1/16" Black Oxide Coated Galvanized Aircraft Cable has a Safe Working load (normally 10:1 for the theater) at 95#. I would challenge your guests and directors to notice it where more normal 1/8" black wire rope would show up.

The fish line in being rated for 75 or more pounds is a statement of it's breaking strength not it's safe working load. Don't need much of a SWL where fish are concerned. Industrial rigging components are normally at a 5:1 safety factor so for stage purposes you should half that statement.

I stock fish line for use in shows along with all kids of wire rope and wire rope clips. Don't even think there is a such thing as a drop forged 1/16" wire rope clip - but there is oval Nicopress Sleeves in that size, along with in the case of our 1/16" wire rope core chain hoist feeder cable a good crimp tool in crimping a steel high temperature ring terminal to it, if not at times supplemented by solder is used by us on equipment such as 2-ton chain hoists to help ensure that the cable feeding the hoist will not if snagged become a safety hazzard as it rips out of the hoist otherwise.
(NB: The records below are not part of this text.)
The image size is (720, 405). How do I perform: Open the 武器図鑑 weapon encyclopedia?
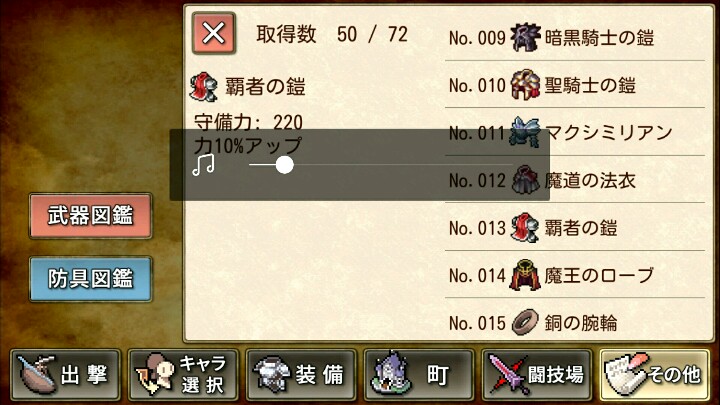pyautogui.click(x=90, y=216)
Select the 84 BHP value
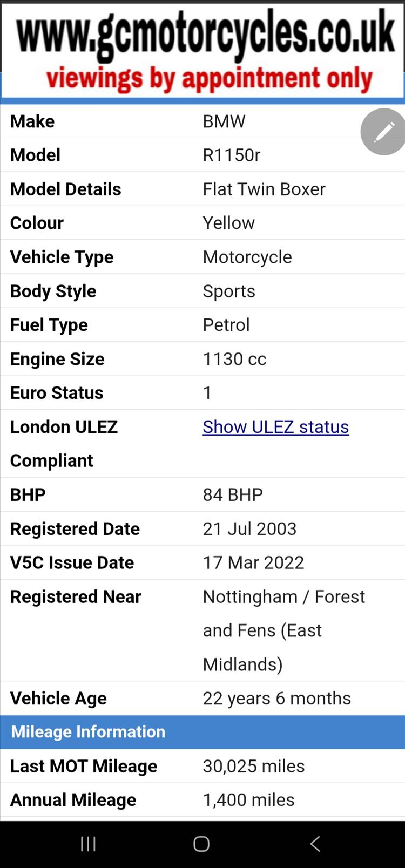405x868 pixels. (233, 495)
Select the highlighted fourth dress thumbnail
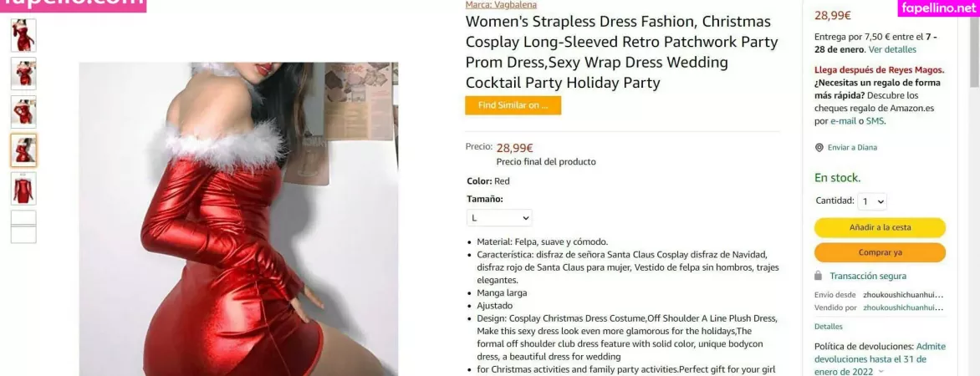The width and height of the screenshot is (980, 376). 23,150
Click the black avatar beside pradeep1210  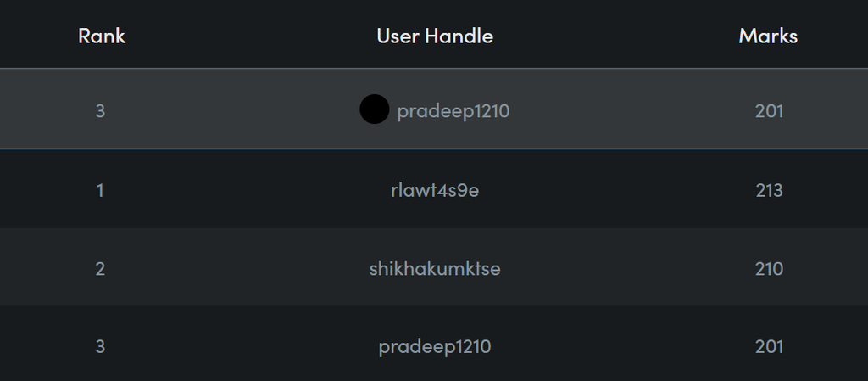point(374,109)
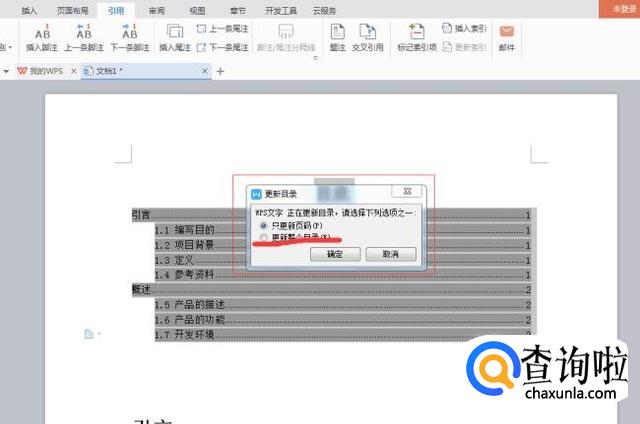Close the 更新目录 dialog

click(x=408, y=190)
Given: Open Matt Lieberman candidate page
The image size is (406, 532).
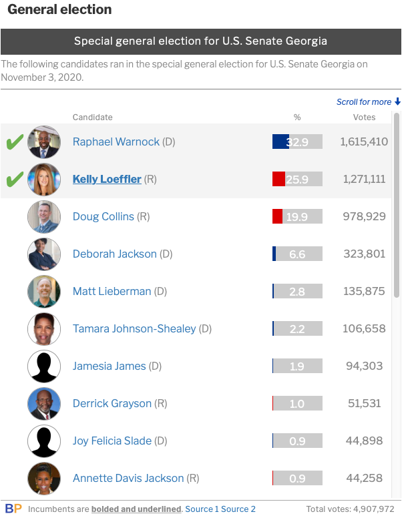Looking at the screenshot, I should pos(112,291).
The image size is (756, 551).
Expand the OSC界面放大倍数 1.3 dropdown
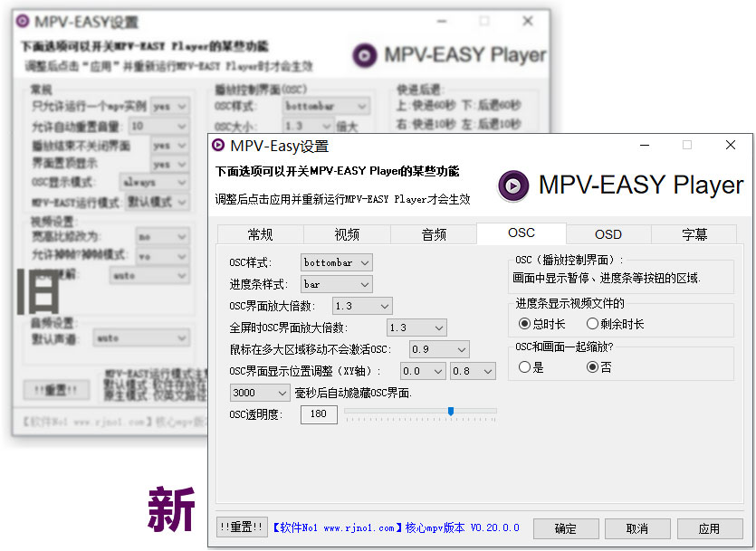click(361, 305)
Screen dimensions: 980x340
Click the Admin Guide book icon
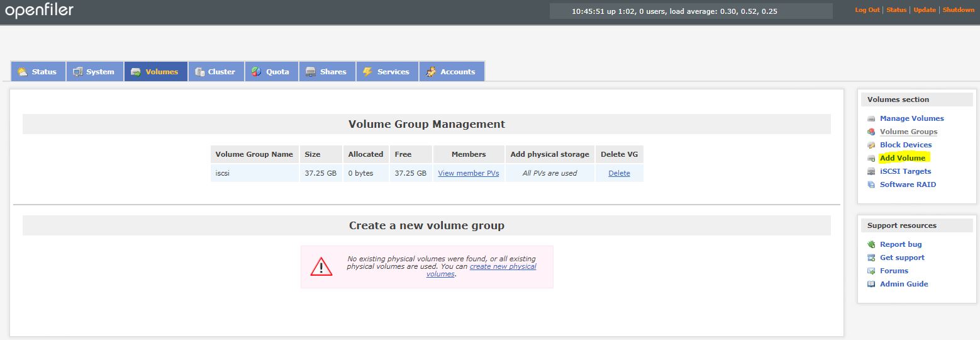pos(871,285)
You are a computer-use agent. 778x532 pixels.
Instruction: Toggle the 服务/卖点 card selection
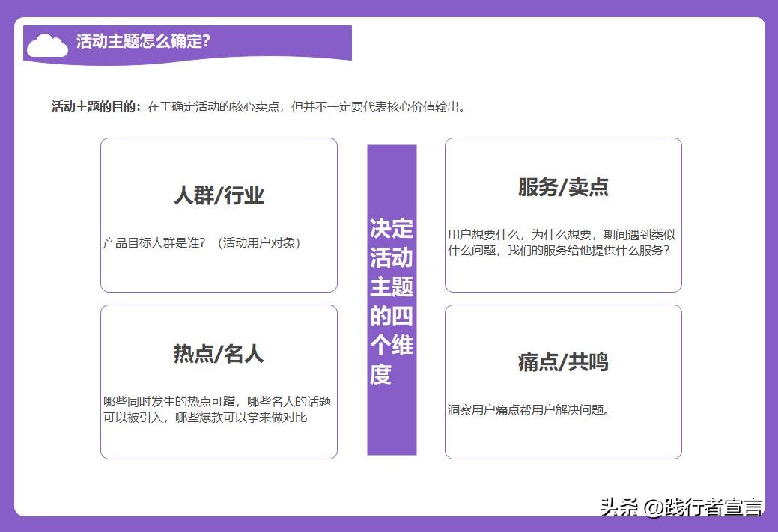click(x=562, y=214)
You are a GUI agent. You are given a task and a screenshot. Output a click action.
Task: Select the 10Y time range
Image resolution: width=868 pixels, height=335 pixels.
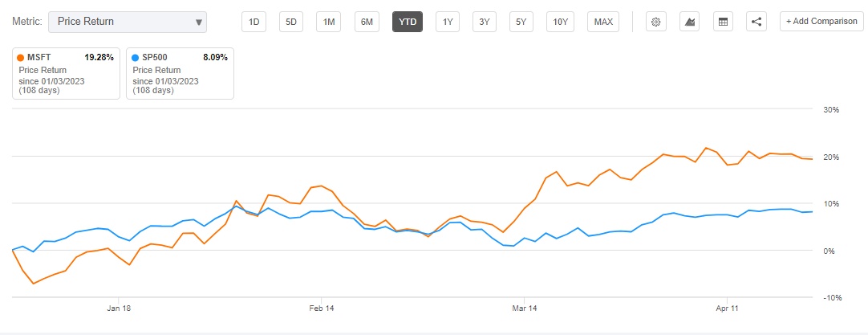(x=560, y=22)
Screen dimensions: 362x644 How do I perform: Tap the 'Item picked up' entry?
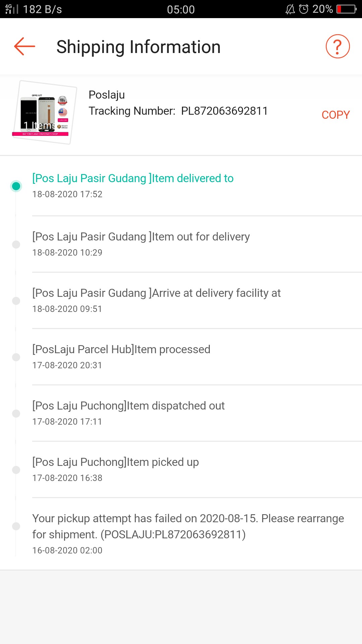click(x=115, y=462)
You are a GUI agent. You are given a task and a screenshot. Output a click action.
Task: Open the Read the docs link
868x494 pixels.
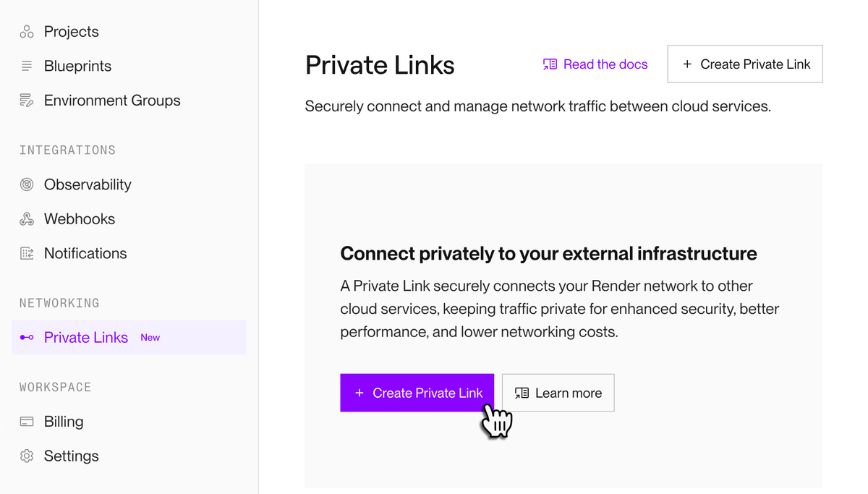pos(605,64)
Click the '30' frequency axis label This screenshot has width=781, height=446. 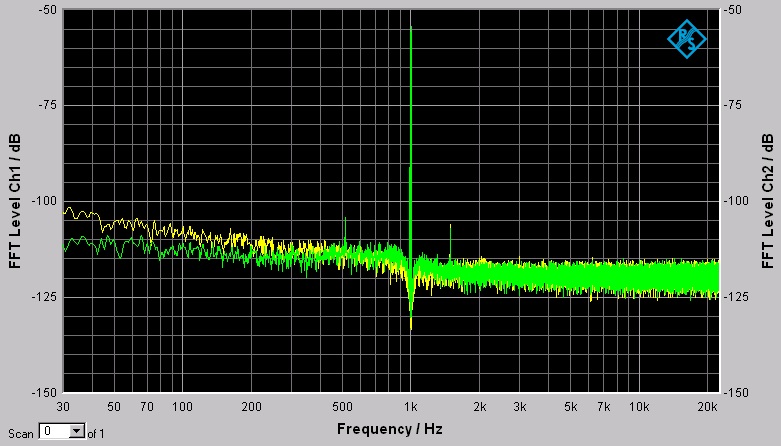tap(64, 407)
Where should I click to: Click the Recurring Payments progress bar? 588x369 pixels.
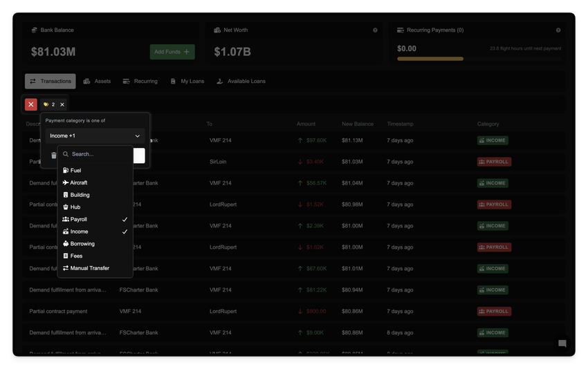click(x=479, y=59)
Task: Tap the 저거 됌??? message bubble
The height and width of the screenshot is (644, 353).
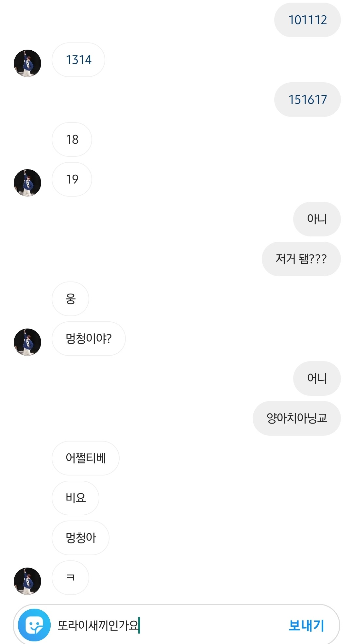Action: (301, 259)
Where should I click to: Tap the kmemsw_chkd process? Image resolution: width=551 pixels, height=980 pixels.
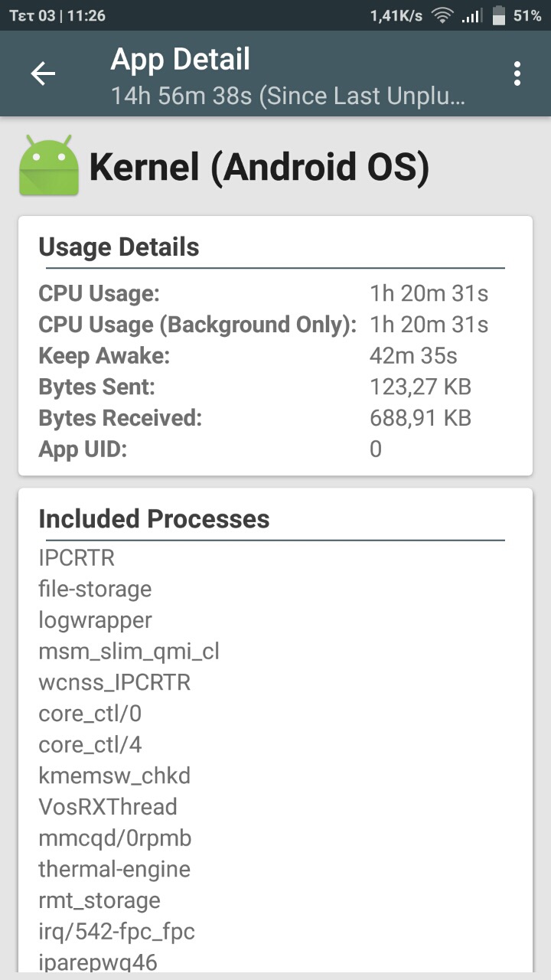tap(114, 776)
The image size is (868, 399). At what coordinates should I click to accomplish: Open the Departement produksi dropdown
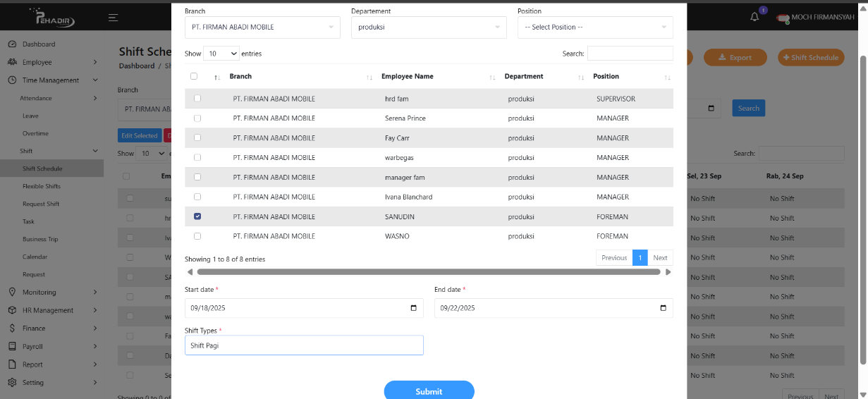(x=428, y=27)
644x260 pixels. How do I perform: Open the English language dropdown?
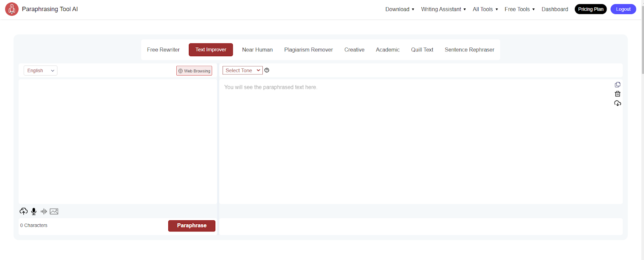coord(40,71)
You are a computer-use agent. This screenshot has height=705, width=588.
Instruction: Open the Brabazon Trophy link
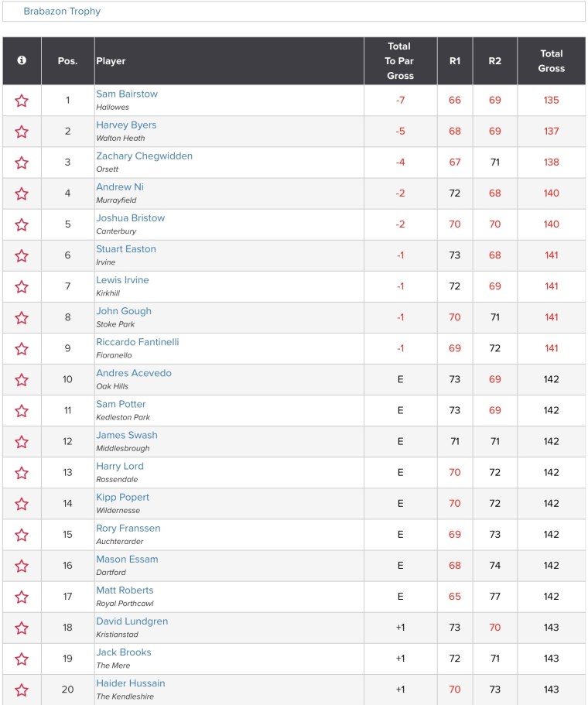point(62,12)
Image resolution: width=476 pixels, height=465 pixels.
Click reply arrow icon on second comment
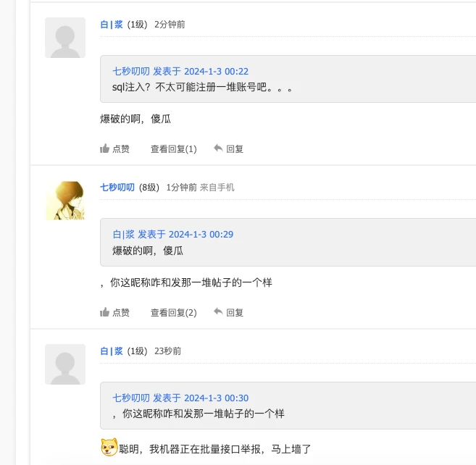coord(217,312)
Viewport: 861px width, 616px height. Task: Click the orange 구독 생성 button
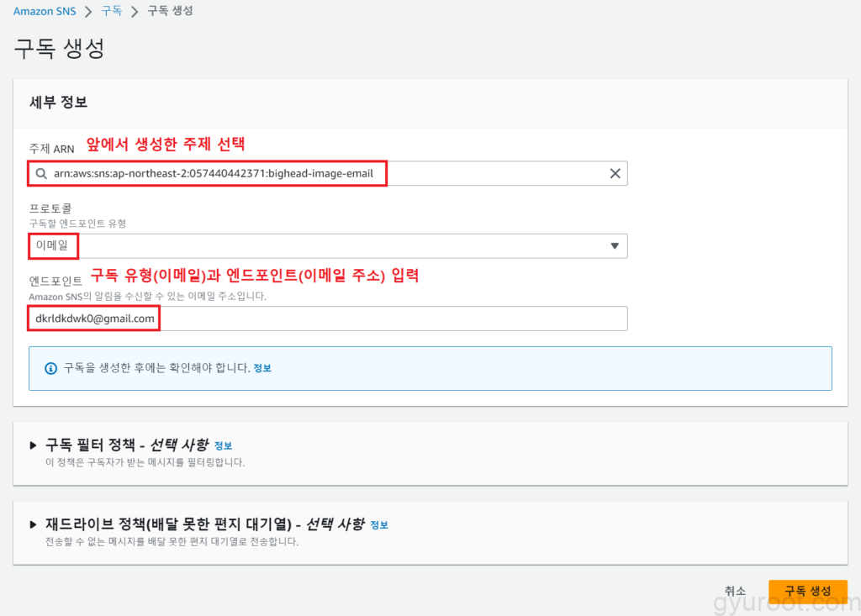pyautogui.click(x=807, y=592)
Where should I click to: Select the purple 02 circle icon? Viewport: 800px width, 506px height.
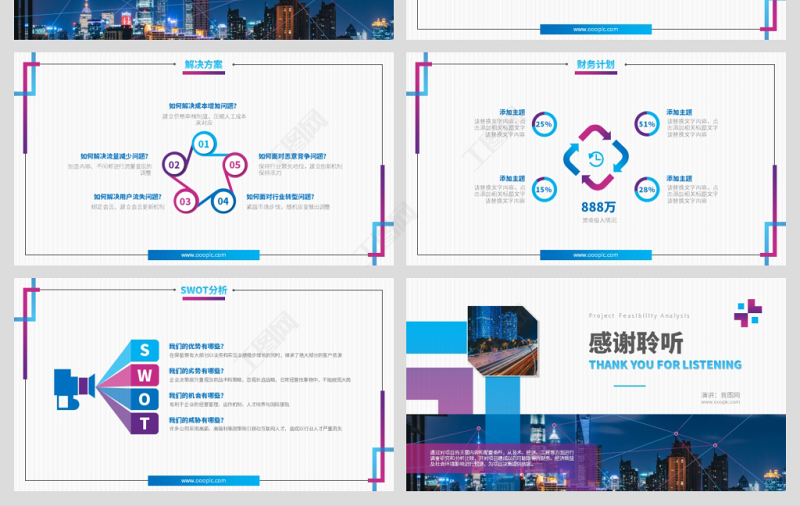(x=174, y=165)
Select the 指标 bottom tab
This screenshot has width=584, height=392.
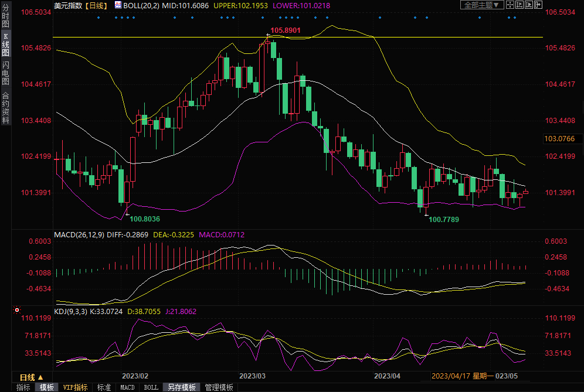tap(23, 387)
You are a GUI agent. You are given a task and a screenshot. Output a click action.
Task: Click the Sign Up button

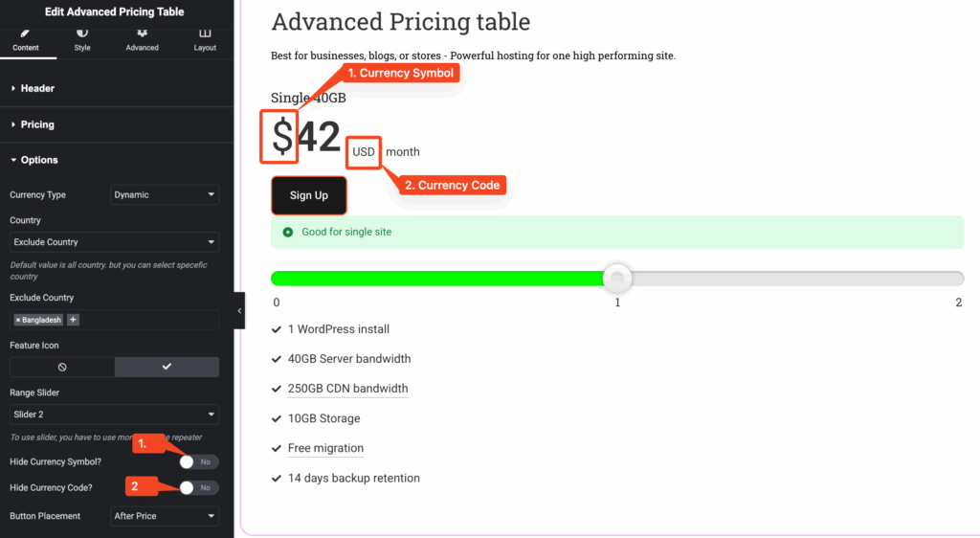coord(309,195)
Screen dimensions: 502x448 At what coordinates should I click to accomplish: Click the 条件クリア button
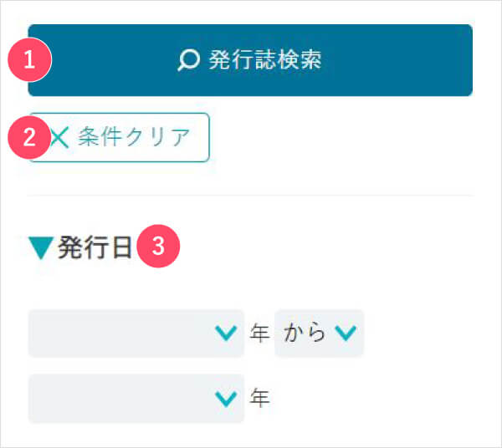pos(119,138)
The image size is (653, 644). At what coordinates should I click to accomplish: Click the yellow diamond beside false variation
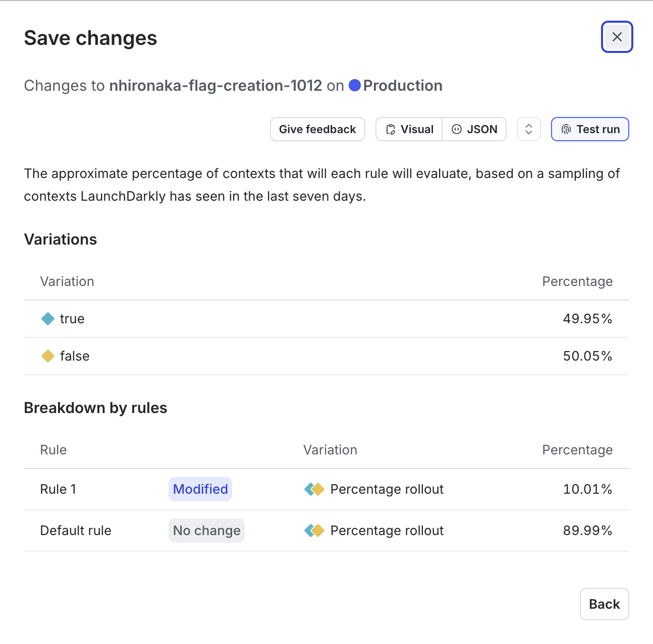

I would not recommend ring terminals for rigging but for a more mechanical application they work well in terminating it.

Here is the ammo:
Given this deduction in the safe working load for a 1/16" wire rope clip at 60% thus 57#, one more simple of mind will than say that the fishing line thus stronger. You than say that's not so and ask what type of knot you were supposted to terminate the fish line with?

Per page 192 of Glerum's Stage Rigging Handbook 2nd ed. 

A bowline is 60% 
Figure Eight 64% 
Two Half Hiches 60 to 65%
Square Knot 43%
Clove Hitch 75%
Clove Hitch w. two Half Hiches 65%
Eye Splice w. Thimble 95%

Let's say a Bowline given you can tie it in fish line and it won't slip. Your pre 10:1 safety factor, given those using it would not understand safety factors, after knot working load would than still be 45# or right above that of #4 Tie Line at 40# in this case for it's own SWL. Given the standard for the industry 10:1 safe working load, your fishing line with a bow line knot than is rated for 4.1/2 pounds and that's about all the industry in maximum loading will use such fish line for.


----------



## Radman (Mar 23, 2005)

So if you must use fishing line... use a LOT. 

ex.
_____________ <--batten
_|_|_|_|_|_|_|_ <--fishing line
|____________|<--1/2in foam 1'x8' at about 5#


Overkill is key!


----------



## chieftfac (Mar 23, 2005)

*A big thank you...*

Thanks Ship...I looked up the page referance you noted....that with this thread will help me a lot....Our theater group is a seperate 501(3)c...so sometimes they think I'm just making this stuff up..(to be a prick or control them, I don't know which)..before I started here some 13 years ago they had full run of the place and did all teching with volunteers...and of course there is their favorite response "...we've always done it that way before, and nothing ever fell..." to which I reply "you were damn lucky" 

I took over all tech things on stage ( I was hired as building maint.) when they stripped a batten of 5 (yes 5) 12 x 4 flats, with no ropes on the batten side or removing any weight from the arbor...on the way out the batten caught on a industrial gas heater (should never have been there anyway) and ripped it off the wall...thank god no explosion, and I knew where to shut the gas off quickly...I didn't know you could bend 1 1/2 schd. 40 pipe at a 45 deg. angle...I've got the pic somewhere, I should post it...

Thanks again ship...you're a wealth of knowledge...


----------



## ship (Mar 23, 2005)

I get that statement a lot also. In my case it's more arguing that something that's always been done that way is against code, and that there is better methods for doing it. It's hard to change things over night but in little steps over time you can often look back on huge improvements, much less as time goes by the larger ones are easier to make happen.

Have my own long term projects that every once in a while I make progress with.


----------



## propmonkey (Mar 25, 2005)

why not just order from www.fehr.com thats where we order our thimbles, cables and nico selves. decent prices.


----------